*** Exercise passage ***

Population (2020 census)
- • County-level city: 893,654
- • Density: 250/km^{2} (640/sq mi)
- • Urban: 435,076
- Time zone: UTC+8 (China Standard)
- Website: 麻城市政府门户网站 (Macheng City Government Web Portal) (in Simplified Chinese)

= Macheng =

Macheng (麻城 (Máchéng)) is a city in northeastern Hubei province, People's Republic of China, bordering the provinces of Henan to the north and Anhui to the northeast. It is a county-level city under the administration of Huanggang City and abuts the south side of the Dabie Mountains. The city's administrative area covers about 3747 km2, and includes some 704 villages and small towns. Total population was 893,654 at the 2020 census.

==History==
Macheng has a long history, dating back to the Spring and Autumn period as part of the state of Chu, and was the site of the historic Battle of Boju fought between Chu and Wu in 506 BC. It was named Macheng in 598 AD.

In 1927, a major peasant revolt erupted in Macheng, creating a strong base for the ensuing Communist revolution in 1949. More than 100,000 people joined Mao's Red Army under local Generals, Wang Shusheng and Chen Zaidao. A guerilla base in Macheng was eliminated in the Campaign to Suppress Bandits in Dabieshan.

*** End of Exercise passage ***
*** Given data ***

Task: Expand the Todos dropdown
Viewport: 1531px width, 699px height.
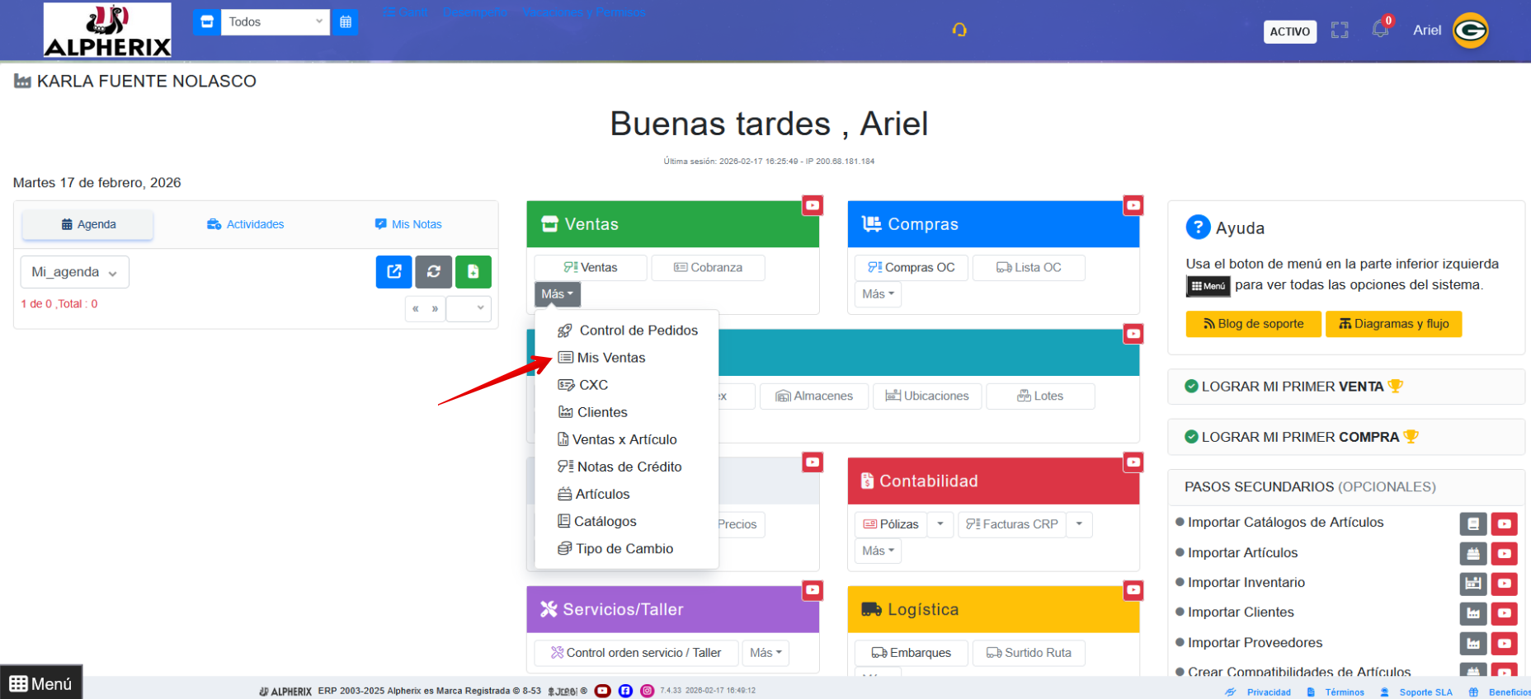Action: coord(275,22)
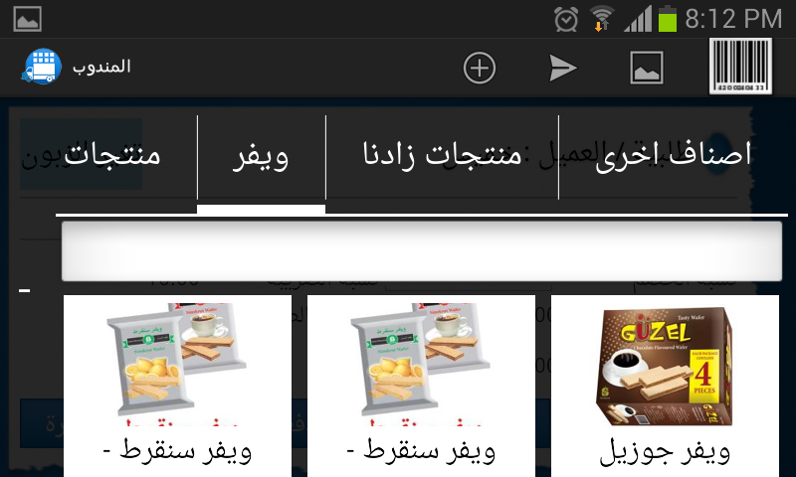Tap the Wi-Fi status bar icon

(602, 19)
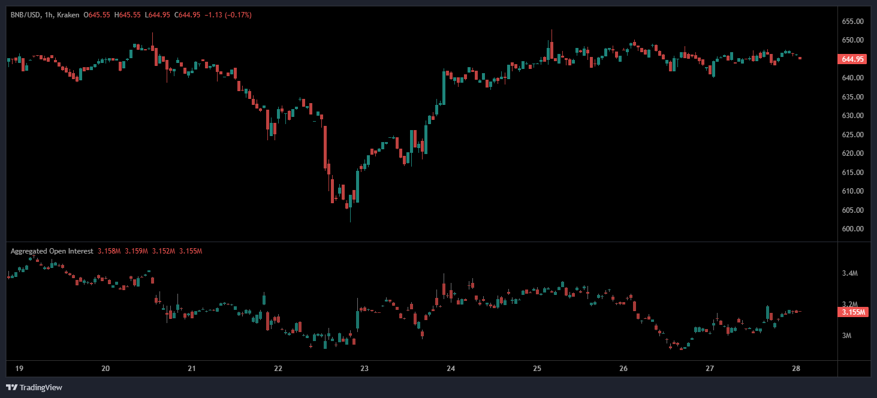Screen dimensions: 877x398
Task: Click the pane divider between price and open interest
Action: (420, 242)
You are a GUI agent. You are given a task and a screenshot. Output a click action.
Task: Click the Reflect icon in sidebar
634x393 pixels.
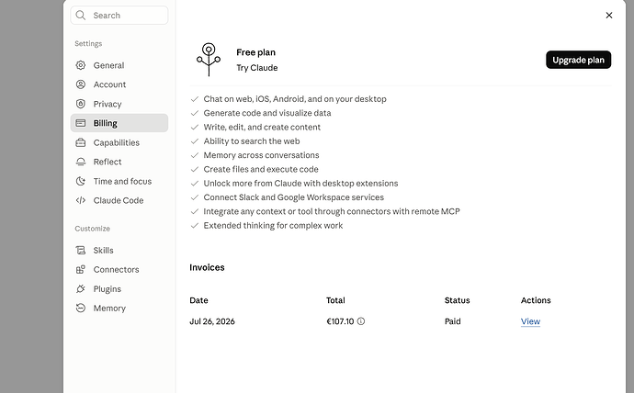[81, 162]
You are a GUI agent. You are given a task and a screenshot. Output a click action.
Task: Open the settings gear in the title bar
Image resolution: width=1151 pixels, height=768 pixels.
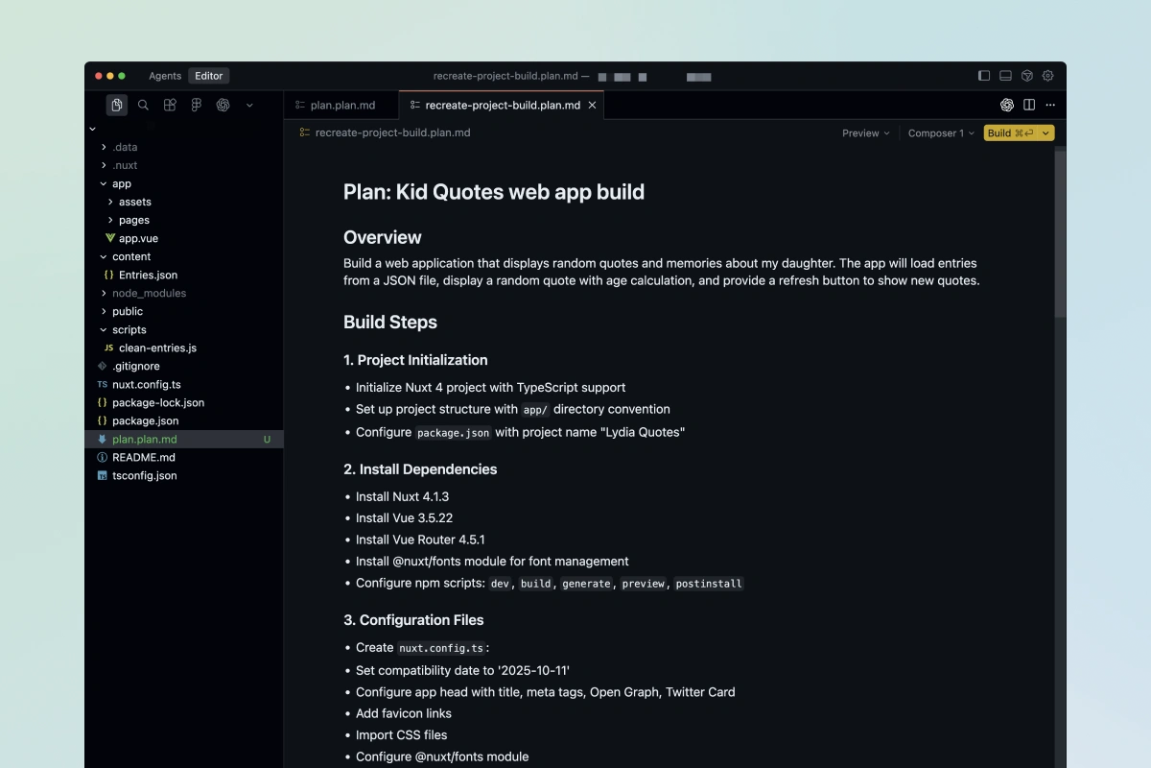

*** End of Given data ***

[Activities]
[1] According to the text about Macheng, in what year did the city get the name Macheng?
[2] Write the next part of the text about Macheng, going on from its last sentence.

[Responses in order]
[1] 598 AD

[2]
Macheng played a key role during the Great Leap Forward. In an effort to increase crop yields, the local communist cadres began demolishing walls of old buildings, abandoned huts and farm stables where animals had urinated to provide nutrients for the soil. In January 1958, Macheng County was exalted by the provincial party secretary, Wang Renzhong. for reaching a rice yield of six tonnes per hectare. The People's Daily applauded the efforts in an op-ed and labelled it as a 'model commune' which attracted more than half a million cadres in 1958, including Zhou Enlai, Chen Yi and Li Xiannian. Spurred on by the positive coverage, overzealous local officials destroyed more than 50,000 houses in an effort to make more manure which spurred other neighboring counties and provinces to follow. As many as 30–40% of all houses in China were destroyed following this incident during the Great Leap Forward.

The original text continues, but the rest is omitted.